Of course it's an AC voltage strip. If it weren't, the Caseta wouldn't work with it.

LED strips don't have drivers embedded, AFAIK, and the Caseta is not a driver, it's a dimmer. So there's no driver in the system to worry about. If we were talking about a dimmable LED bulb, that could be another story, depending on the bulb. But we're not.

The Caseta is almost certainly a phase control dimmer, rather than a high-frequency FET type. I'd gladly bet on that at 100:1 odds, maybe less boldly at 1000:1. 

So I stand by my original post.


----------



## PhotonWrangler (Oct 20, 2018)

As a test, add a small incandescent lamp to the same circuit and try it again. Some dimmers don't work correctly unless they see a certain minimum resistive load.


----------



## icedawg (Oct 21, 2018)

thanks for the replies.

They are 12V strips, connected to a power supply that plugs into a standard 120V outlet.

Does that make a difference regarding the suggestions that have been made?


----------



## MeMeMe (Oct 21, 2018)

YOU were saying 




DIWdiver said:


> Of course it's an AC voltage strip. If it weren't, the Caseta wouldn't work with it.
> 
> LED strips don't have drivers embedded, AFAIK, and the Caseta is not a driver, it's a dimmer. So there's no driver in the system to worry about. If we were talking about a dimmable LED bulb, that could be another story, depending on the bulb. But we're not.
> 
> ...


----------



## MeMeMe (Oct 21, 2018)

icedawg said:


> thanks for the replies.
> 
> They are 12V strips, connected to a power supply that plugs into a standard 120V outlet.
> 
> Does that make a difference regarding the suggestions that have been made?

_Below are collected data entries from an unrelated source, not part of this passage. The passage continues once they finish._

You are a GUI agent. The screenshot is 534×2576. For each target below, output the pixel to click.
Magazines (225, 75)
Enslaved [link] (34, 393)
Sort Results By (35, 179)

The best solution, albeit maybe not one you may like, is to add a small incandescent bulb in series. Then again it may not even go as deep. Unfortunately, there is probably not a lot you can do.


----------



## DIWdiver (Oct 22, 2018)

MeMeMe said:


> YOU were saying



He never mentioned a power supply.


----------



## DIWdiver (Oct 22, 2018)

icedawg said:


> thanks for the replies.
> 
> They are 12V strips, connected to a power supply that plugs into a standard 120V outlet.
> 
> Does that make a difference regarding the suggestions that have been made?



Yes, that makes an enormous difference.

So you have 12V strips plugged into a power supply that's plugged into a socket that's controlled by a dimmer? 

Do you have a model number for the power supply?


----------



## Ken_McE (Nov 4, 2018)

What if you add your own rheostat in between the diodes and the power supply?


----------



## MeMeMe (Nov 8, 2018)

Ken_McE said:


> What if you add your own rheostat in between the diodes and the power supply?




I believe you mean in parallel with the LEDs to bleed off some of the current? That would make the bottom end dim a lot more, but would reduce the top end. However, if it dims to 10% current now, and you use the rheostat to get to 1%, the top end would only lose probably about 12% (higher voltage, same resistance). You probably would not even notice that. If you use a current source, you would make it a consistent 9%.

There are somewhat simple ways of doing this electronically so it only happens at the low end, but not something you will find off the shelf.


----------



## Keitho (Nov 8, 2018)

Might be too simple--cut the strip, and add a switch. When the switch is closed, all the LED operate (call that "high mode"); when the switch is open, only a short section light up and provide a lot less light. I can imagine a lot of situations in which that wouldn't work for your interior design constraints and electronics skills, but just in case...


----------



## KENN MOSSMAN (Nov 22, 2018)

Ken_McE said:


> What if you add your own rheostat in between the diodes and the power supply?




Either one or more silicon power diodes or Schottky power diodes *OR *high wattage resistors. That is very brief....details upon request


----------



## MeMeMe (Nov 23, 2018)

KENN MOSSMAN said:


> Either one or more silicon power diodes or Schottky power diodes *OR *high wattage resistors. That is very brief....details upon request



All of which reduce the maximum current ... Op doesn't want that.


----------